L’énergie la moins chère et la moins polluante est celle que l’on ne consomme pas
Partager

COMMUNIQUE EELV 23
sur les PROJETS d'électricité 
à partir du BOIS

Actuellement plusieurs projets d’électricité à partir du bois sont envisagés en Creuse. Le groupe Creuse d’Europe Ecologie Les Verts souhaite donner son avis sur ces projets.

Tout d’abord, nous tenons à affirmer que la plus grande quantité possible du bois produit en Creuse devrait avant tout être utilisé sur place et pour les usages habituels : chauffage construction, fabrication d’ objets, isolation, pâte à papier. Les circuits courts prônés aujourd’hui par tout le monde, mais encore peu réalisés, ont à s’appliquer aussi au bois. C’est au moins un objectif à poursuivre et à atteindre.

Les projets bois de Bourganeuf et La Souterraine, auxquels il faut ajouter celui de la scierie Moreau à Sauviat sur Vige, donc dans le même secteur, s’ajoutent à celui de Bugeat-Viam en Corrèze, gigantesque et suspect à plus d’un titre. En raison des problèmes écologiques et financiers posés par ce dernier , il a été à juste titre rejeté par les écologistes et dénoncé avec force argumentation par un ensemble d’associations, dont nous partageons l’analyse. Les subventions accordées à ce projet n’ont pas été et ne seront pas votées par les élus écologistes au Conseil régional.

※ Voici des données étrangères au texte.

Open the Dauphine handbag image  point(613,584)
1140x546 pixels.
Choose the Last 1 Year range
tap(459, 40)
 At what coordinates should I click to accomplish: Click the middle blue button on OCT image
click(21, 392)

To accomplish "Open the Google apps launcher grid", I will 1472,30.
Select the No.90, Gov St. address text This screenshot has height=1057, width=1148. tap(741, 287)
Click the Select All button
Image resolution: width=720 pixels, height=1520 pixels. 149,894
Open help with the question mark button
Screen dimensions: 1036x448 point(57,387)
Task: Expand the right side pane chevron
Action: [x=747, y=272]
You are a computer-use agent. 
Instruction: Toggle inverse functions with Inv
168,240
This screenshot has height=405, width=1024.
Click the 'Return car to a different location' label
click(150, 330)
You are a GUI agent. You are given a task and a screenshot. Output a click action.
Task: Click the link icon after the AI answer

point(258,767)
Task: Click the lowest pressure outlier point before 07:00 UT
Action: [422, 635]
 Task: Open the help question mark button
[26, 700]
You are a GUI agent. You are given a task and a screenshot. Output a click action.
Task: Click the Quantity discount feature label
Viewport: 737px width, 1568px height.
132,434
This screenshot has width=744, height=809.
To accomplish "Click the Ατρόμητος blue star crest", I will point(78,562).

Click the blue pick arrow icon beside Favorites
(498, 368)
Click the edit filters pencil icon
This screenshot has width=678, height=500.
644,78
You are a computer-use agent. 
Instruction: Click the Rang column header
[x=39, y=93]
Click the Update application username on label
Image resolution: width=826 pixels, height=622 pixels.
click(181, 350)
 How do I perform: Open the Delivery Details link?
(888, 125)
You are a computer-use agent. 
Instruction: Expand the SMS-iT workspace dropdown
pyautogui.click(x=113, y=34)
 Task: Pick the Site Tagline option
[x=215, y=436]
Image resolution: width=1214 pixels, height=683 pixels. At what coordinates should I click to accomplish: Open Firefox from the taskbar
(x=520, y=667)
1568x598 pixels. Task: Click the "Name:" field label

Par leur petite taille en premier, les récents projets de transformation de déchets de bois en électricité attirent davantage notre intérêt tout en amenant des questionnements.

La question cruciale de l’approvisionnement sur un secteur aussi restreint est un motif d’inquiétude. En apparence, beaucoup de bois est disponible, sous forme de bois mort, de bois à éclaircir, de haies non taillées , de taillis, etc. Cependant la pression est extrêmement forte entre les nombreuses chaudières bois mises en place dans les communes, l’usine de Saillat, très gourmande en bois pour la pâte à papier et ces nouveaux projets.

La demande risque d’ être beaucoup plus forte que l’espace sur lequel les projets reposent.

De plus , il est primordial de laisser sur place une quantité importante de souches, branchages, écorces , feuilles pour nourrir le sol , assurer une diversité d’insectes, qui eux mêmes assurent une diversité d’oiseaux, de chauves souris etc… Toute exportation massive et régulière de matière végétale appauvrit le site, particulièrement en oligo-éléments. L’écosystème est extrêmement et merveilleusement bien organisé, nos connaissances généralement insuffisantes sur la vie des sols et nos interventions humaines pour des besoins de soi disant confort peuvent s’avérer catastrophiques à moyen et long terme et au final contraires à nos intérêts.

Nous nous interrogeons également sur le bilan énergétique de ces projets.

On peut par contre voir l’utilisation des déchets de sciage pour en extraire l’énergie sur place comme une bonne formule, car elle ne nécessite pas de transport supplémentaire de matière. C’est un système d’économie circulaire.

En conclusion

Pour remplacer le nucléaire et moins gaspiller l’énergie dans le transport, il est nécessaire de développer de nouvelles sources d’énergie, et de produire l’énergie au plus proche de son utilisation. De plus nos efforts vers les économies d’énergie sont encore bien trop timides. Selon la jolie formule : l’énergie la moins chère et la moins impactante est celle que l’on ne consomme pas.

Notons également que, dans le domaine de l’exploitation du bois, certaines pratiques actuelles sont surprenantes : quand un propriétaire donne à une entreprise une haie non entretenue depuis de nombreuses années pour s’en « débarrasser » sans percevoir la moindre compensation. Cela signifie qu’il n’accorde aucune valeur à ce bois pourtant en grande quantité, alors que l’entreprise en question va bien le valoriser.

Cela est caractéristique d’ une attitude assez fréquente en Creuse, qui consiste à ne pas avoir conscience de la valeur des choses naturelles dont nous disposons. C’est le cas de l’eau, de l’air, de l’espace, du paysage… Le bois fait partie de nos richesses, sachons l’utiliser à bon escient.